Department of Computer Science and Technology, Centre for Computational Mental Healthcare, Research Institute of Data Science, Tsinghua University, Beijing 100084, China.
Sensors (Basel). 2020 Sep 28;20(19):5552. doi: 10.3390/s20195552.
Stress has become an increasingly serious problem in the current society, threatening mankind's well-beings. With the ubiquitous deployment of video cameras in surroundings, detecting stress based on the contact-free camera sensors becomes a cost-effective and mass-reaching way without interference of artificial traits and factors. In this study, we leverage users' facial expressions and action motions in the video and present a two-leveled stress detection network (TSDNet).
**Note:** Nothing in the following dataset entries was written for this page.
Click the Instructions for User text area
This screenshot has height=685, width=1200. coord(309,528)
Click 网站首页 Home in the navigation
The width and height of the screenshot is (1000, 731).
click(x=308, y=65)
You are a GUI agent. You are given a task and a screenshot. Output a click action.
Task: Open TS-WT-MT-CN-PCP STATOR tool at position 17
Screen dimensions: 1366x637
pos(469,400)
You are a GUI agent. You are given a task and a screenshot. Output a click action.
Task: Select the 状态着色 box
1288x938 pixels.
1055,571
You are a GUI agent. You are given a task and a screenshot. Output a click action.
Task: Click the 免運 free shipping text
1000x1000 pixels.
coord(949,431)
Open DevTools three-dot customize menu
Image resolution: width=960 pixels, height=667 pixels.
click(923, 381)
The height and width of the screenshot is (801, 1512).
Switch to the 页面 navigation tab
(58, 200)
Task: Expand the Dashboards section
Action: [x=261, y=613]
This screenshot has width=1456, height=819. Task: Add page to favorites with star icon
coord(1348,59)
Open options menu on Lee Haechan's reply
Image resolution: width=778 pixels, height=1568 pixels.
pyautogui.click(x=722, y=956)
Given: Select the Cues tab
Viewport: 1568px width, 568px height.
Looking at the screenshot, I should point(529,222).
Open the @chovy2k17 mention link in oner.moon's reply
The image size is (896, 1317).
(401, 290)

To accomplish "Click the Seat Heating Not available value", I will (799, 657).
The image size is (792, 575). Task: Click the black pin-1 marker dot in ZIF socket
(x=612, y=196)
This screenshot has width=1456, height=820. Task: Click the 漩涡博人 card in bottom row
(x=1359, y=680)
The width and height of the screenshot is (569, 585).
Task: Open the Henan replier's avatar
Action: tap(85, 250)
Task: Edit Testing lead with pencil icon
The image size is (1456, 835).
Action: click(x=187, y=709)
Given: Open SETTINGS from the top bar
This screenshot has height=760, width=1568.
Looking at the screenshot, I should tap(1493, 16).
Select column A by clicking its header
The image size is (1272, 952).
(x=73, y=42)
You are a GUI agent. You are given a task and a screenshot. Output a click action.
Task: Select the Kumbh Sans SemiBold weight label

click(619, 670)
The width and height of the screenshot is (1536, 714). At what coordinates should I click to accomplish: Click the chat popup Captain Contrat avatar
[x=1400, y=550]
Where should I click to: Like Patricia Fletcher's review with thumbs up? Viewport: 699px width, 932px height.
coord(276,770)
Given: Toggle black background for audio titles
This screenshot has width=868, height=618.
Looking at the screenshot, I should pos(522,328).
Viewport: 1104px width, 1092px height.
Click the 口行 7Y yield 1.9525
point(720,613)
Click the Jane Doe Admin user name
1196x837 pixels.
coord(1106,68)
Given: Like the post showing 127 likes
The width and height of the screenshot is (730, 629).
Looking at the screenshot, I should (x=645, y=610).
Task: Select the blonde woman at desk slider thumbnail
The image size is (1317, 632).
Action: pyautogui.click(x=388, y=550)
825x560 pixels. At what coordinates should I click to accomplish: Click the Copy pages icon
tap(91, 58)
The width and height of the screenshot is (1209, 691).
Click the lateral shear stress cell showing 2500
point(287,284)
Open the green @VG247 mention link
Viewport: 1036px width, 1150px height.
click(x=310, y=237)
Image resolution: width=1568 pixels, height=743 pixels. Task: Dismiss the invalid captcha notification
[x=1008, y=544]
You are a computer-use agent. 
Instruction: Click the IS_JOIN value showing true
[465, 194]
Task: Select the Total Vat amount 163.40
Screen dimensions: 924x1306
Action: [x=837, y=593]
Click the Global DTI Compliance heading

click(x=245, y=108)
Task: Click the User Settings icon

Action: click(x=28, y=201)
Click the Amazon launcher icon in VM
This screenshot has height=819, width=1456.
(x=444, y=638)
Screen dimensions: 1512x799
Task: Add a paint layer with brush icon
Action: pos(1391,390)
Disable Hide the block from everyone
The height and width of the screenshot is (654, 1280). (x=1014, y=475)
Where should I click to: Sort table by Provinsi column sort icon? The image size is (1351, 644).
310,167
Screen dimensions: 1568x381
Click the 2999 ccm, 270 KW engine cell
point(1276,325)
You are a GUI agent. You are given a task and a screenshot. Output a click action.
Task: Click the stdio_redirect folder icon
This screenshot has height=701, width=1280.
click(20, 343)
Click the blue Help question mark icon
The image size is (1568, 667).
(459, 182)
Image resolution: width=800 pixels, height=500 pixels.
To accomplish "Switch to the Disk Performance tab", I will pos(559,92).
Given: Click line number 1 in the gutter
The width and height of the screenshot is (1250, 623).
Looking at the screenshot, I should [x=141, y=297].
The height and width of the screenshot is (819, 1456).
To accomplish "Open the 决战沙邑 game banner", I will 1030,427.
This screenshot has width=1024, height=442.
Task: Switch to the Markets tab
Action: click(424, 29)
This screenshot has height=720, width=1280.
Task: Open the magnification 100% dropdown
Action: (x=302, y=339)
TSDNet firstly learns face- and action-level representations separately, and then fuses the results through a stream weighted integrator with local and global attention for stress identification. To evaluate the performance of TSDNet, we constructed a video dataset containing 2092 labeled video clips, and the experimental results on the built dataset show that: (1) TSDNet outperformed the hand-crafted feature engineering approaches with detection accuracy 85.42% and F1-Score 85.28%, demonstrating the feasibility and effectiveness of using deep learning to analyze one's face and action motions; and (2) considering both facial expressions and action motions could improve detection accuracy and F1-Score of that considering only face or action method by over 7%.
压力已成为当前社会中一个日益严重的问题,威胁着人类的福祉。随着摄像头在周围环境中的广泛部署,基于无需接触的摄像头传感器来检测压力成为一种具有成本效益且广泛适用的方法,不会受到人为特征和因素的干扰。在本研究中,我们利用视频中的用户面部表情和动作,提出了一种两级压力检测网络(TSDNet)。TSDNet 首先分别学习面部和动作级别的表示,然后通过带有局部和全局注意力的流加权集成器融合结果,用于压力识别。为了评估 TSDNet 的性能,我们构建了一个包含 2092 个标记视频片段的视频数据集,在该数据集上的实验结果表明:(1)TSDNet 优于手工特征工程方法,检测准确率为 85.42%,F1-Score 为 85.28%,证明了使用深度学习分析人脸和动作的可行性和有效性;(2)同时考虑面部表情和动作可以将检测准确率和 F1-Score 分别提高 7%以上,优于仅考虑面部或动作的方法。